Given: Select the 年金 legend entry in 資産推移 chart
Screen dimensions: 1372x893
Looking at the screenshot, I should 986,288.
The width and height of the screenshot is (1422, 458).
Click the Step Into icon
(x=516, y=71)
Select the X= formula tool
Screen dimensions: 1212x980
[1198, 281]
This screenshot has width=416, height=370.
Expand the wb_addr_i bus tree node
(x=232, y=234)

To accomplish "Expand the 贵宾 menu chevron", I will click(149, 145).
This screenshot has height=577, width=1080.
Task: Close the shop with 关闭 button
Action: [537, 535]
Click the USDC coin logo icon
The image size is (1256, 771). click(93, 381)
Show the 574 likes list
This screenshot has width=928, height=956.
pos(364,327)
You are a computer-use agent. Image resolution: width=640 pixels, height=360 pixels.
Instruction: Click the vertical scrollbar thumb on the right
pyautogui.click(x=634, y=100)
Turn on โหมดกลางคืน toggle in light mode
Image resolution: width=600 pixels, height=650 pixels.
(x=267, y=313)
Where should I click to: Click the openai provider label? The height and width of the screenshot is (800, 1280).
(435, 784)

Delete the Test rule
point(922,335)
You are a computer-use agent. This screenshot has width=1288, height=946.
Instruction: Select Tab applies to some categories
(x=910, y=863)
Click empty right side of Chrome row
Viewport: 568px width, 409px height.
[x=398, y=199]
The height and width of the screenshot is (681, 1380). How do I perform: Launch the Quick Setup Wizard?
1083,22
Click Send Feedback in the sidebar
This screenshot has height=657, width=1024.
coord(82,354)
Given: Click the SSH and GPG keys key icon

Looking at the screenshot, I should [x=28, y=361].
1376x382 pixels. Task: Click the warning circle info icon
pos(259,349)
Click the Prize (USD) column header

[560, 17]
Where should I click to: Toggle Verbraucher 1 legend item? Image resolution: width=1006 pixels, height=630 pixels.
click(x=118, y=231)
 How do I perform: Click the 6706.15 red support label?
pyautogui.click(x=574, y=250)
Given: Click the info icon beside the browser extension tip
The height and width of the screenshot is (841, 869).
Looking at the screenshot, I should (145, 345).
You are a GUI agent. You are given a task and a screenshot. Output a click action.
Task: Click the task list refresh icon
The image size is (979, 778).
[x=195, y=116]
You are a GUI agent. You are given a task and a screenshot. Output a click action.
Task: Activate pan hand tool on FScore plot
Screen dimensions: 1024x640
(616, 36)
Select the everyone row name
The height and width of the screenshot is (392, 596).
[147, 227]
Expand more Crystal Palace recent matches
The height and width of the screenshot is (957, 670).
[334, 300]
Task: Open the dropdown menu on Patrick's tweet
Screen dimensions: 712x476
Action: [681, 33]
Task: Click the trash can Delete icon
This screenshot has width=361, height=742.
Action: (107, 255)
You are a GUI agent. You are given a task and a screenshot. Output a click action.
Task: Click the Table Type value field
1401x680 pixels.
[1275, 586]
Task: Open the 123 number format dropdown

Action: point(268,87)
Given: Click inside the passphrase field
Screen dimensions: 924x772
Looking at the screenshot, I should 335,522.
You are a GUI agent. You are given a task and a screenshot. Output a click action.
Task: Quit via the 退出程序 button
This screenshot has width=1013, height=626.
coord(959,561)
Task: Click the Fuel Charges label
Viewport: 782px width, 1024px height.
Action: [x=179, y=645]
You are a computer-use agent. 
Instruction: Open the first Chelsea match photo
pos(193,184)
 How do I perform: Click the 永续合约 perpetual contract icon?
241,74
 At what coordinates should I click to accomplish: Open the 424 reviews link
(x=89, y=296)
--------------------
WHAT YOU ARE ASKED TO DO: Among the lines of the material, count those that contain the string "computer" and state only that count.

EXPECTED OUTPUT: 3